Inhalt:
Es geschieht an einem ganz normalen Tag, als Cece sich plötzlich übergeben muss und von ihren Eltern ins Krankenhaus gebracht wird. Die Diagnose lautet: Hirnhautentzündung.
Innerhalb weniger Tage ist nichts mehr so wie zuvor. Ihre Freunde dürfen sie im Krankenhaus nicht besuchen, da diese Keime übertragen könnten. Beim Fernsehen ist plötzlich der Ton weg. Der Arzt macht einige Tests. Es gibt Spritzen und ihr Kopf wird abgemessen.

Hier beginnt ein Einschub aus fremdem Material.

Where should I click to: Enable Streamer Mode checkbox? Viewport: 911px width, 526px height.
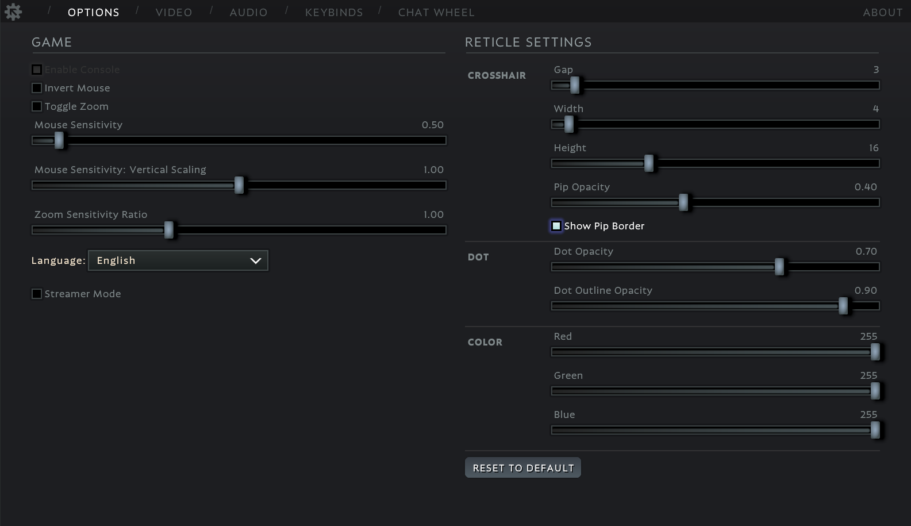click(37, 294)
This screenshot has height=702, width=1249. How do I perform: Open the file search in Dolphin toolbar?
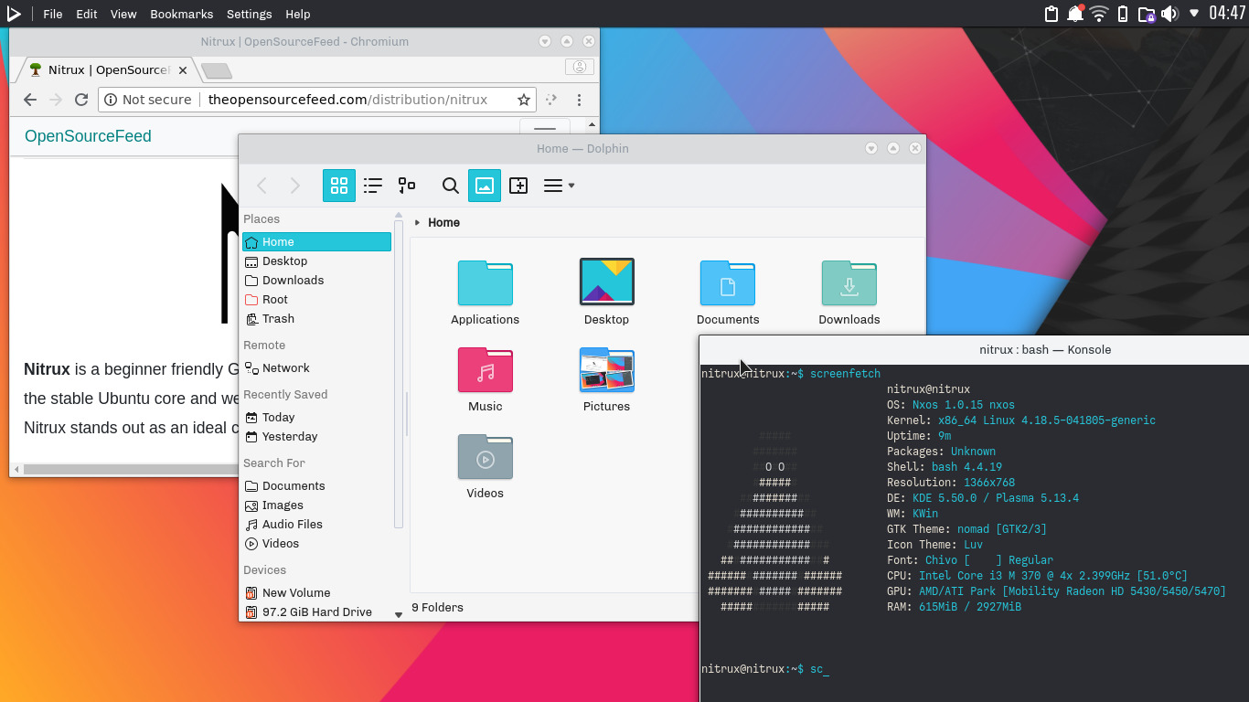[x=450, y=185]
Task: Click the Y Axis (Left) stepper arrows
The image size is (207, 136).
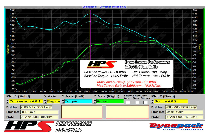Action: [63, 101]
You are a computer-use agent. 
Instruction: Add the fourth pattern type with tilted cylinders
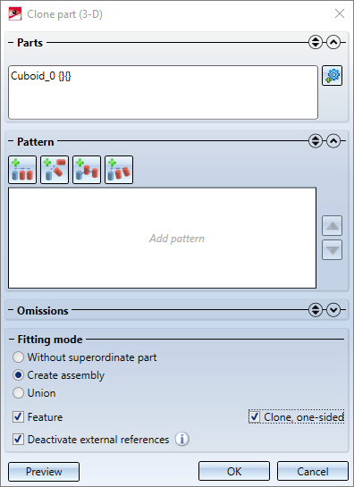click(x=119, y=170)
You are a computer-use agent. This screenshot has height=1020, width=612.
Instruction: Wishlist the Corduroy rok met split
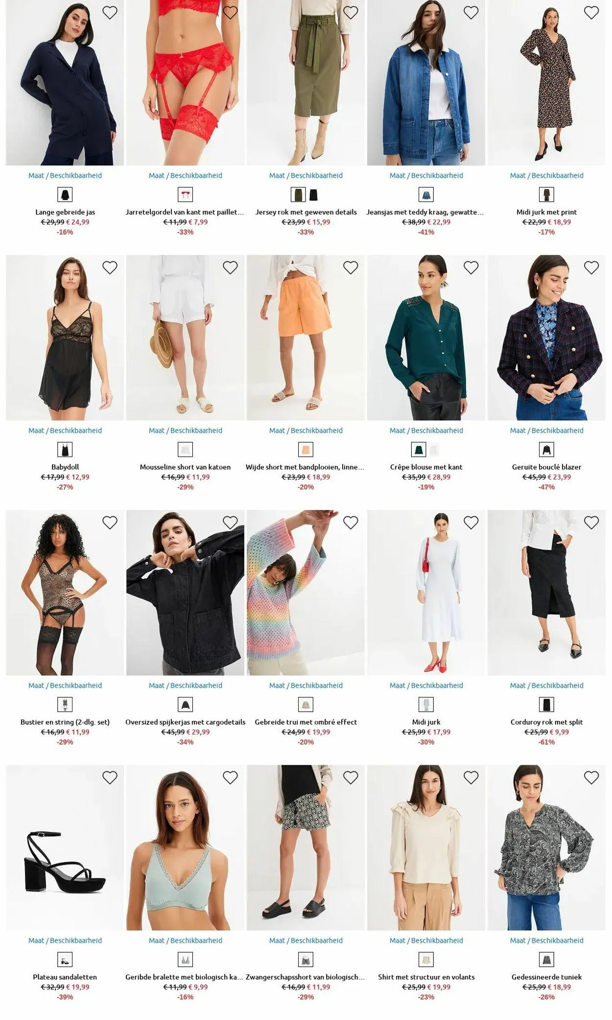pos(591,523)
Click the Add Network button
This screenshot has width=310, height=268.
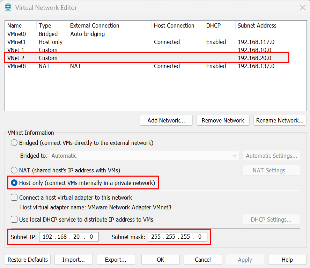click(166, 120)
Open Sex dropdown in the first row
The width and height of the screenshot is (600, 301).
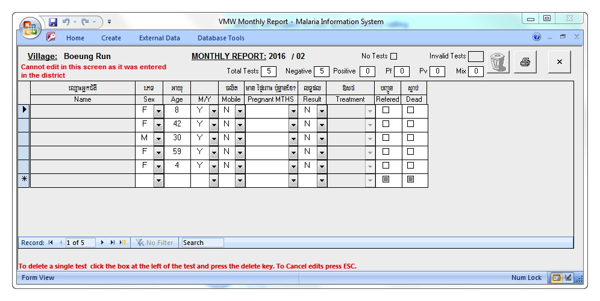158,111
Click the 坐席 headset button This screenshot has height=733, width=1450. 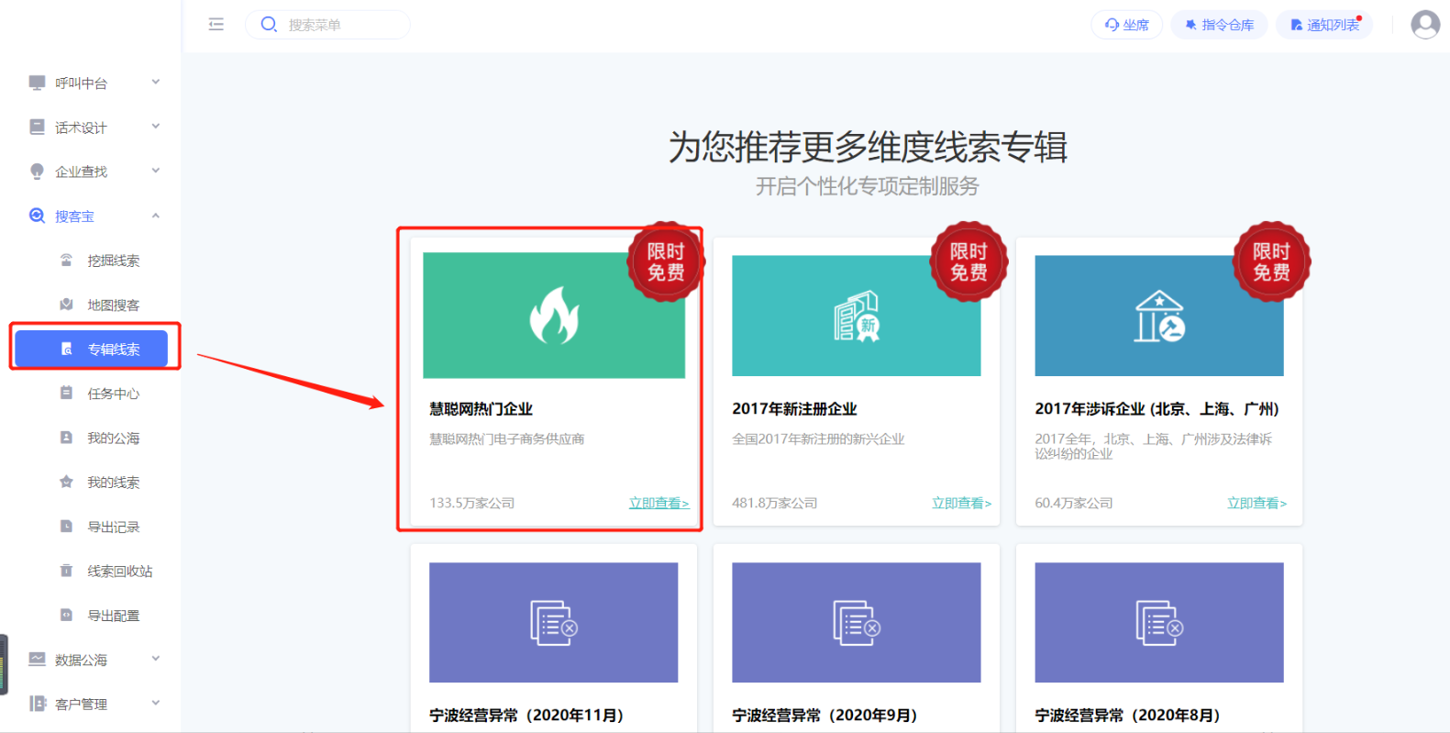1126,25
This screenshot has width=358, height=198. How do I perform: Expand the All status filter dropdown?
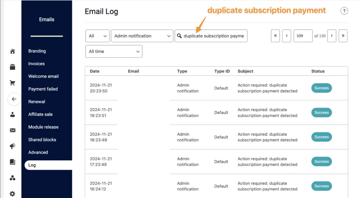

Doch nicht alles ist schlecht. Cece bekommt eine Menge Geschenke von Menschen, die an sie denken.
Wieder zu Hause sind Ceces Geschwister ganz besonders nett. Sie überlegen sich kleine Überraschungen für sie. Ihre große Schwester liest ihr sogar etwas vor. Doch etwas ist sonderbar. Denn Cece hört die Rufe ihrer Mutter nicht, sie merkt es auch nicht, wenn ihre Geschwister hinter ihrem Rücken das Zimmer verlassen. Und dann steht der nächste Arztbesuch an.
Cece hat Angst, dass sie wieder ins Krankenhaus muss. Doch dieses Mal geht es zum Audiologen. Dieser unternimmt weitere Tests. Cece bekommt ein Hörgerät. Sie ist verunsichert. Die Kabel, die aus ihren Ohren hängen und der kleine Kasten entstellen sie sicherlich gar vollends. Ein Potpourri von Spott, Missbilligung und Hänseleien wird über sie ergehen.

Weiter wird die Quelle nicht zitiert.